Nota: Mediunidade é uma ferramenta que Deus nos concedeu para ser exercida de modo despretensioso, em benefício dos necessitados. É inerente ao ser humano, apresentando-se em alguns com maior ostensividade. Independentemente da religião ou doutrina professada, sua prática deverá ser exercida dentro dos princípios da moral cristã.
Bendita luz que veio para confortar os que sofrem – sobretudo os próprios médiuns, que, utilizando-se desse recurso, terão grandes oportunidades no exercício da caridade.
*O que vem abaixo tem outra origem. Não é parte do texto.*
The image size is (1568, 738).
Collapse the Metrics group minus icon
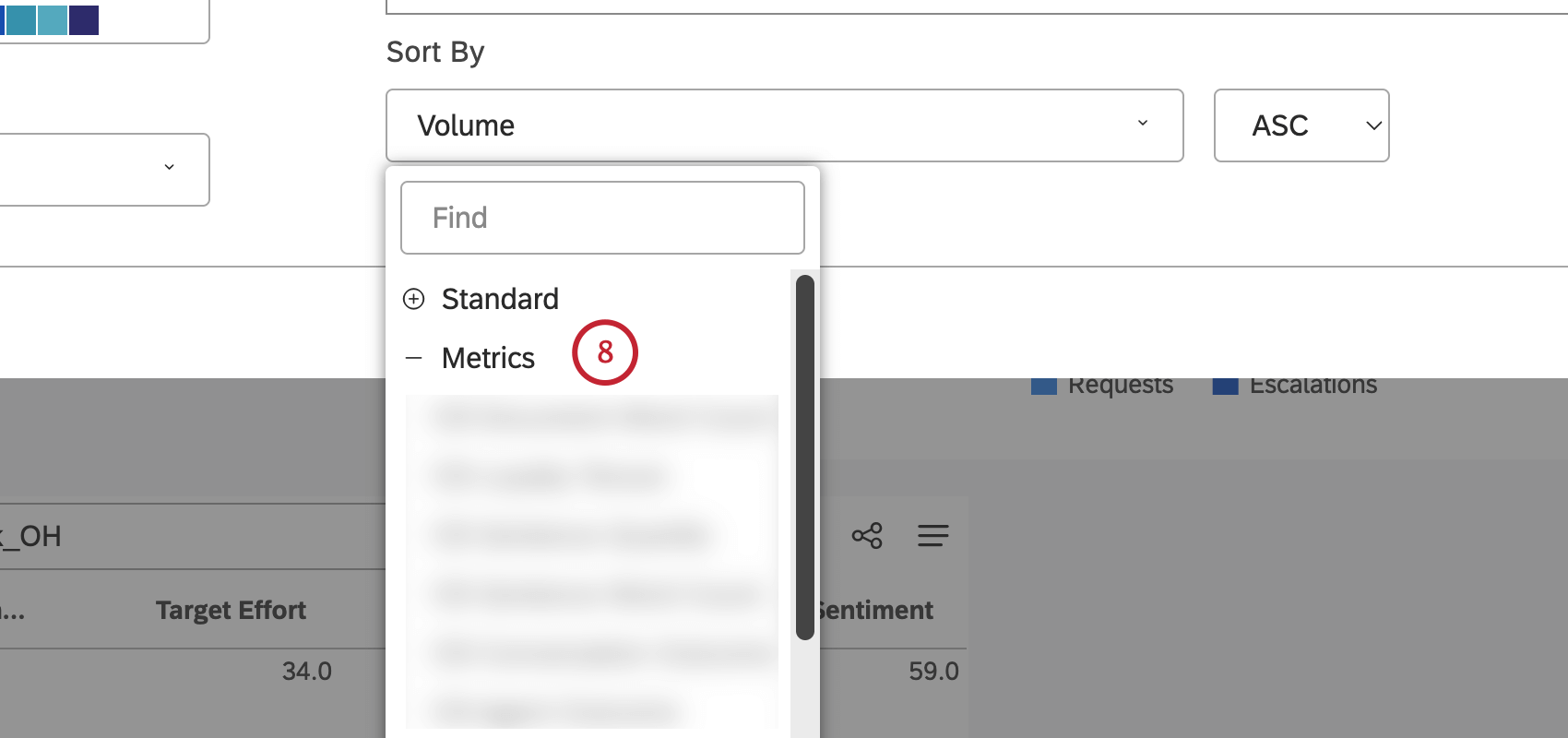(x=414, y=358)
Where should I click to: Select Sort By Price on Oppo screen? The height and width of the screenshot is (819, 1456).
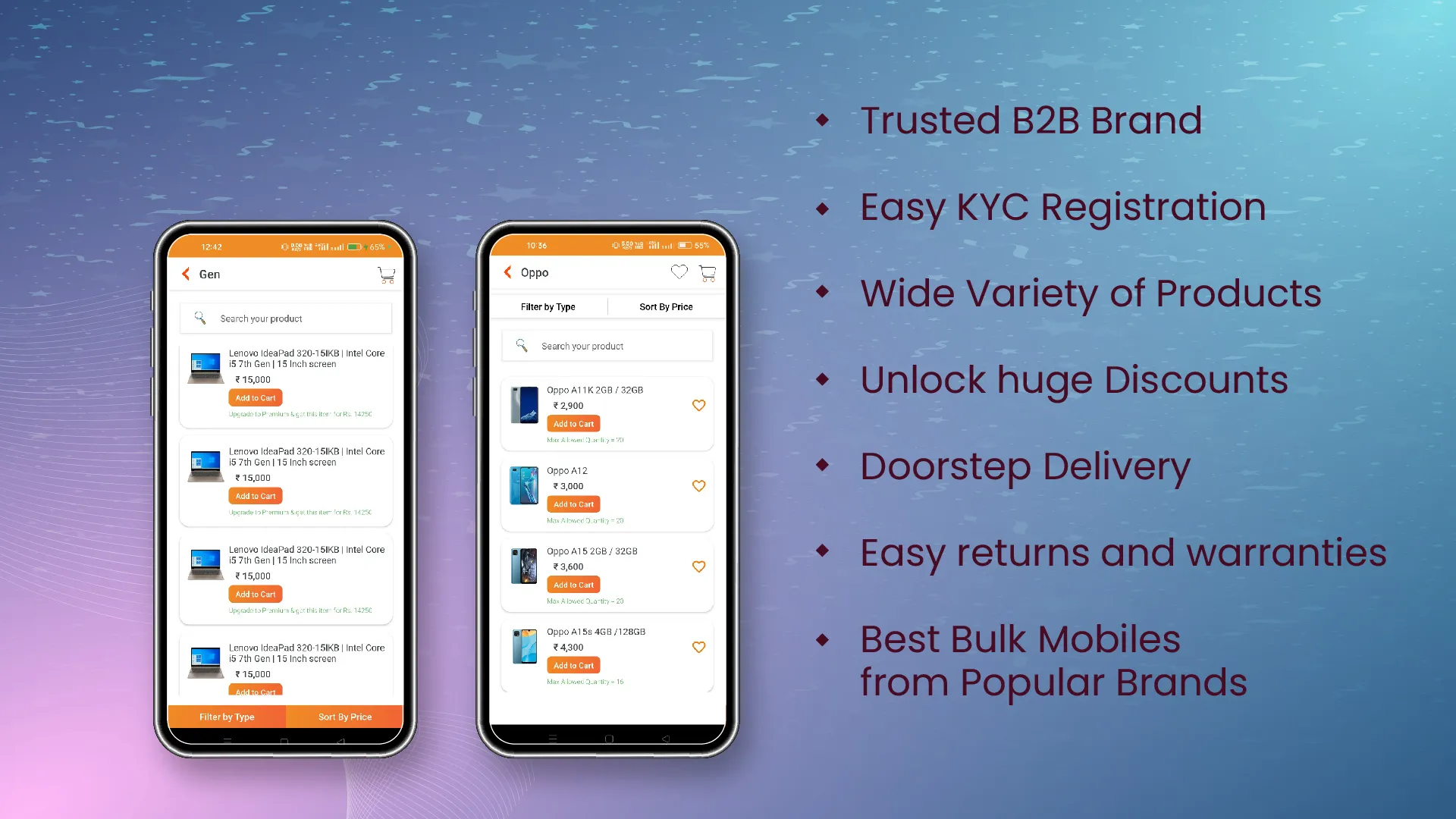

É necessário estudá-la e entendê-la para não se cair em armadilhas, criadas, muitas vezes, pelo egocentrismo ou pelo fanatismo.
Ela não é mística nem sobrenatural, muito menos uma enfermidade; não deverá trazer retornos financeiros, e sim, ser fundamentada no amor, na caridade e na fé baseada na razão.
A mediunidade, que deverá ser estudada e compreendida para a sua prática, é um dos alicerces dos estudos da Doutrina Espírita e está contida com mais clareza em O Livro dos Médiuns, de Allan Kardec.
285. Como explicar a mediunidade de forma objetiva?
— Faculdade que precisa de mediadores: instrumentos que necessitam de aprimoramento constante para conectar os dois planos.
Nota: Sendo uma faculdade própria da espécie humana e que existe desde as épocas remotas, a mediunidade não é privilégio exclusivo de ninguém e não torna especial quem a pratica, mas responsável. Ainda assim, sua manifestação é peculiar a cada indivíduo, um processo de descoberta espiritual individual e único. É necessária a busca pelo conhecimento intelectual e moral, em conjunto com as reformas íntimas, para que sua prática seja salutar e despretensiosa e seus objetivos sejam o amor e a caridade.
286. A mediunidade é prova, expiação ou missão?
— Pode ser todas as opções ou apenas uma, dependendo de cada caso.
A. Como podemos enfrentá-la?
— Não precisais enfrentá-la, basta o aprendizado de conviver com ela, por meio das vossas reformas íntimas, da vossa vibração e da busca pela instrução.
B. Em sendo uma missão, por que ocorre?
— Alguns espíritos evoluídos escolhem reencarnar com a mediunidade, com a finalidade de auxiliar outros irmãos.
287. A mediunidade é intrínseca ao indivíduo?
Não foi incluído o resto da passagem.